Oil prices extended gains with Brent crude trading near $80 a barrel despite the rapid spread of the Omicron coronavirus variant, supported by supply outages and expectations that U.S. inventories fell last week.
Brent crude rose by $1.04, or 1.3%, to $79.64 a barrel by 1119 GMT. U.S. West Texas Intermediate (WTI) crude rose $1.15, or 1.5%, to $76.72. Both contracts traded at their highest in a month.
"Support comes as well from high aggregated production disruptions in Ecuador, Libya and Nigeria and the expectation of another large drop in U.S. crude inventories," said UBS oil analyst Giovanni Staunovo.
The three oil producers declared force majeures this month on part of their oil production because of maintenance issues and oilfield shutdowns.
Meanwhile, a preliminary Reuters poll showed on Monday that U.S. crude oil inventories are likely to have dropped for the fifth week in a row, while gasoline inventories were seen mostly unchanged last week.
Investors are awaiting an OPEC+ meeting on Jan. 4, at which the alliance will decide whether to go ahead with a planned production increase of 400,000 barrels per day in February.

Pixel-coordinate grounding data

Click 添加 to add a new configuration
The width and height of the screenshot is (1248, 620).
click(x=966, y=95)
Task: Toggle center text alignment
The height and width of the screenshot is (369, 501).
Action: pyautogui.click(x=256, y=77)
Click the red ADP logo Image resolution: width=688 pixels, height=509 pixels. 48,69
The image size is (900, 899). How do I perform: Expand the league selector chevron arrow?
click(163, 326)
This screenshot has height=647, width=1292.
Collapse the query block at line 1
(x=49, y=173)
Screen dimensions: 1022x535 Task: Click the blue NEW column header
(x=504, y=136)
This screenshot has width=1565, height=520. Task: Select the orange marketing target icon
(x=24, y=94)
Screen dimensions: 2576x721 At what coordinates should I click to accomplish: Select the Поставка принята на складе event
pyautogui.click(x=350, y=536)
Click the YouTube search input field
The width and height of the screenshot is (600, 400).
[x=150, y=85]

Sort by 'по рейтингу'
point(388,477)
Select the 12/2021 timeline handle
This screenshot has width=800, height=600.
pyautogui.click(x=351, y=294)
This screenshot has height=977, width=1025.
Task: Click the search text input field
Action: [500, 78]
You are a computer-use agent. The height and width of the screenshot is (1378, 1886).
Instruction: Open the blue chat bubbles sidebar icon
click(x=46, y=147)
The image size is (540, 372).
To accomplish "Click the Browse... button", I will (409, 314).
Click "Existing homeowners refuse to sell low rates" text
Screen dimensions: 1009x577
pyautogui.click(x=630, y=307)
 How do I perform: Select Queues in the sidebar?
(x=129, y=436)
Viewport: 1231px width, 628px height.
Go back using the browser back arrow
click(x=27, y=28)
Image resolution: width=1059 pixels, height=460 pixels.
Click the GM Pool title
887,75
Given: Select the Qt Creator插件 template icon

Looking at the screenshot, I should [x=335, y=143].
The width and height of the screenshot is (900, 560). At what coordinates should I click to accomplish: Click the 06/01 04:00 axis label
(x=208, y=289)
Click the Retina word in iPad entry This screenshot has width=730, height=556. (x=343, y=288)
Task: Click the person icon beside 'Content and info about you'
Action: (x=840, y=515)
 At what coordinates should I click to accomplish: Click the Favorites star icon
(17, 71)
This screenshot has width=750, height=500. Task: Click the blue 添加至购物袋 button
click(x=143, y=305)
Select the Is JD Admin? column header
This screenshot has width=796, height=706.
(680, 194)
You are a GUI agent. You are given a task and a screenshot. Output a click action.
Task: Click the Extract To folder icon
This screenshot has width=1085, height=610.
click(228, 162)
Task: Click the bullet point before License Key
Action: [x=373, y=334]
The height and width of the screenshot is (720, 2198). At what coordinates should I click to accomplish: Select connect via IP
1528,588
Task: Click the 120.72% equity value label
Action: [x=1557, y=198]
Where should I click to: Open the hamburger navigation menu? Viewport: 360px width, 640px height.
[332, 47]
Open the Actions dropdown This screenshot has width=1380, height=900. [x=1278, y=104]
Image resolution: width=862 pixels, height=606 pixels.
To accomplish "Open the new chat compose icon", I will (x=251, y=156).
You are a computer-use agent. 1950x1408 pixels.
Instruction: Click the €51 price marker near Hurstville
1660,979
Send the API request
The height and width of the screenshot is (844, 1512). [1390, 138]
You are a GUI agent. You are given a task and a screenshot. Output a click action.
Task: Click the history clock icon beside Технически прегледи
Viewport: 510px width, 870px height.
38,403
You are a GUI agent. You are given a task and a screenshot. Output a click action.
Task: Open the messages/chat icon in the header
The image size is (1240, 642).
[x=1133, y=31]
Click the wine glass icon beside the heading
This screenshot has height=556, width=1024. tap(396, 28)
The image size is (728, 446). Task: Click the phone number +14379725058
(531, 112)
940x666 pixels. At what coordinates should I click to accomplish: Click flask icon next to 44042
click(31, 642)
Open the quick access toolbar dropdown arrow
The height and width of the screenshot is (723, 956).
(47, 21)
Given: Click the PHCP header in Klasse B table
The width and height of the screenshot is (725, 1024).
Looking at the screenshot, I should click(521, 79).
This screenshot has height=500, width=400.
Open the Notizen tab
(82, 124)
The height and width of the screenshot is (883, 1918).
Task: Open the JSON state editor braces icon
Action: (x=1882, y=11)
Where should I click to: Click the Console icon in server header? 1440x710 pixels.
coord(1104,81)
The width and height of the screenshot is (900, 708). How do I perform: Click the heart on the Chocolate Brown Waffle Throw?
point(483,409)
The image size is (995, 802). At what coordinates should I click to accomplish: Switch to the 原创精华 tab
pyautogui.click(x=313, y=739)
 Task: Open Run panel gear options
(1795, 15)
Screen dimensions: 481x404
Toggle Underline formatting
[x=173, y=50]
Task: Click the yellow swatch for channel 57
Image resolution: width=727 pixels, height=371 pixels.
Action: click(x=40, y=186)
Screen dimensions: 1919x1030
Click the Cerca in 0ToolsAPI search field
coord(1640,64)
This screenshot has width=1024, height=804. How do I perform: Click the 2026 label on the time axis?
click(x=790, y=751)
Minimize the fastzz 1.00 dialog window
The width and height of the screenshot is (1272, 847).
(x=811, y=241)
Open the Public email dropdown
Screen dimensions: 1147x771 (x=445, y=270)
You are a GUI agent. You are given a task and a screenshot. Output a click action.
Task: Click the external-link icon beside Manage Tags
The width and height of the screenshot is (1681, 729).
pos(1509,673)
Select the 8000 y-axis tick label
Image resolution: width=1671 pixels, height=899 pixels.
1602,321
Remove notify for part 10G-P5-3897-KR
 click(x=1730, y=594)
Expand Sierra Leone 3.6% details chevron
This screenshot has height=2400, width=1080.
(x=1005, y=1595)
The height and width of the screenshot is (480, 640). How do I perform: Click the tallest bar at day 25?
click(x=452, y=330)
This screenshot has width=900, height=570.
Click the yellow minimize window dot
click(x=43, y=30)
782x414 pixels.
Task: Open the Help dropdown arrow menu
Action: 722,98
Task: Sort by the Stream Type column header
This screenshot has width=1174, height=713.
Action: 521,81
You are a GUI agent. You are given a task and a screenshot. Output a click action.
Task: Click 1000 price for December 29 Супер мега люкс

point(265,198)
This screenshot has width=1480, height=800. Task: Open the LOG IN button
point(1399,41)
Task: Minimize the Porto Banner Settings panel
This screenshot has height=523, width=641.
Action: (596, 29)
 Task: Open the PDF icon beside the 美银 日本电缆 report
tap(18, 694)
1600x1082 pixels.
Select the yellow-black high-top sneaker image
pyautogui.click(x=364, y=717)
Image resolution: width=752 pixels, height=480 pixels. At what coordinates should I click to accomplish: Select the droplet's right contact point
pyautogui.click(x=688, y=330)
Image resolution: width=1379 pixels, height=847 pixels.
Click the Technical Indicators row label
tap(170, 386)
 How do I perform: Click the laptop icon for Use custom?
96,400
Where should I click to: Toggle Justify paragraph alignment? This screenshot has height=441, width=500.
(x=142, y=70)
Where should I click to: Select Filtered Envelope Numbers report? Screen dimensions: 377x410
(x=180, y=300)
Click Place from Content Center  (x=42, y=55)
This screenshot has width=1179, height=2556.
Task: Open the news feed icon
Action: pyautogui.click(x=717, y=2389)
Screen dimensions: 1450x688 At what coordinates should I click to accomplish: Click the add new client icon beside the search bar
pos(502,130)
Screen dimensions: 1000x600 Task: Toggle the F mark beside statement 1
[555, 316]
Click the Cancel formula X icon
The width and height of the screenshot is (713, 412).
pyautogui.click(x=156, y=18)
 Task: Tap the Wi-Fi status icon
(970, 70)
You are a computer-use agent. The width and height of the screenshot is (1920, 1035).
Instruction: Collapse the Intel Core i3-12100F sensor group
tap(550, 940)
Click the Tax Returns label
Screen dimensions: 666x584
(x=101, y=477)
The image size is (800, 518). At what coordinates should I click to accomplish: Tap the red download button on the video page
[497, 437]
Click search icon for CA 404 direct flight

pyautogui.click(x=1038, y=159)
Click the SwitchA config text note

_Work request A_
Extract the stretch of the oil prices article from "Oil prices extended" through "in a month.".
_Work request B_
In the oil prices article, what planned production increase will the OPEC+ alliance decide whether to go ahead with in February?
The entries have no connection to the oil prices article.

_Written answer A_
Oil prices extended gains with Brent crude trading near $80 a barrel despite the rapid spread of the Omicron coronavirus variant, supported by supply outages and expectations that U.S. inventories fell last week.
Brent crude rose by $1.04, or 1.3%, to $79.64 a barrel by 1119 GMT. U.S. West Texas Intermediate (WTI) crude rose $1.15, or 1.5%, to $76.72. Both contracts traded at their highest in a month.

_Written answer B_
An increase of 400,000 barrels per day.